This is a corrected version of my original response, incorporating a nice argument by Fedor Petrov.
Hua in his book (cf. review of MR0124306) proved that there are integers $s,K,N>0$ such that every $n>N$ with $n\equiv s\pmod{K}$ is a sum of $s$ $k$-th powers of primes. For any $t>0$ let $M(t)$ denote the set of residues modulo $K$ which can be represented by a sum of $t$ $k$-th powers of primes. Clearly $M(t+1)$ contains $M(t)+p^k$ for any prime $p$, hence $|M(t+1)|> |M(t)|$ unless $M(t+1)$ equals $M(t)+p^k$ for any prime $p$. In this case $M(t)$ is invariant under the shift of $p^k-q^k$ for any two distinct primes $p$ and $q$. The shifts are coprime (e.g. $p^k-q^k$ is coprime with $q$), hence $M(t)=M(t)+1$, and $M(t)$ contains all residues modulo $K$. This argument shows that $|M(K)|=K$, i.e. modulo $K$ every residue class is a sum of $K$ $k$-th powers of primes. If $p$ denotes the largest of the $K^2$ primes used in the latter representation, and $M$ equals $N+Kp^k$, then we have the following.

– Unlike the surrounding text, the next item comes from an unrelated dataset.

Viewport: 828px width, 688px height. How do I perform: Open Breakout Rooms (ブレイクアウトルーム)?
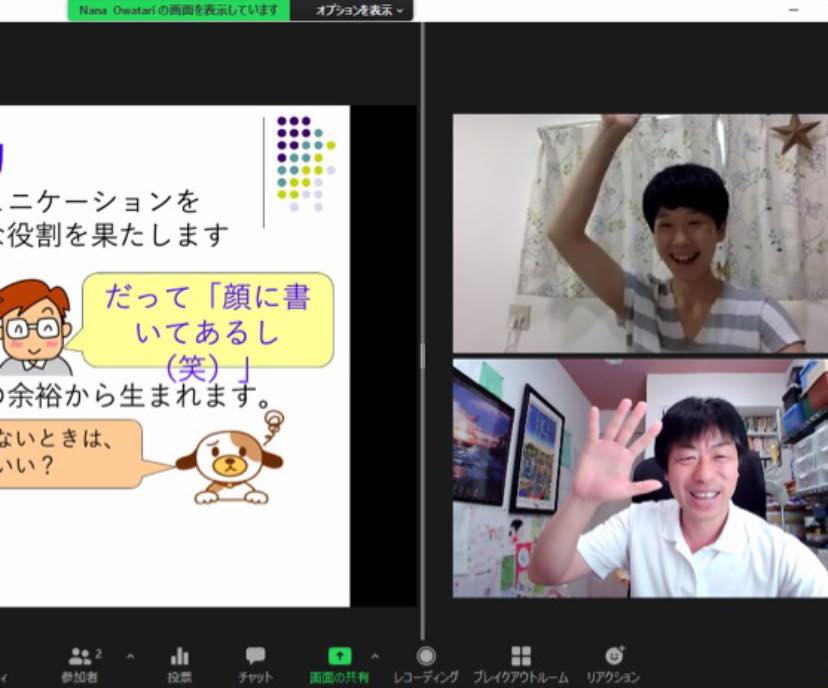point(521,664)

For every $m>M$ there is a sum of $K$ $k$-th powers of primes, denote it by $m'$, such that $m-m'\equiv s\pmod{K}$ and $m-m'>N$. By Hua's theorem, $m-m'$ is a sum of $s$ $k$-th powers of primes, hence in fact every $m>M$ is a sum of $s+K$ $k$-th powers of primes.
To summarize: the statement in Fedor Petrov's original question follows from Hua's theorem.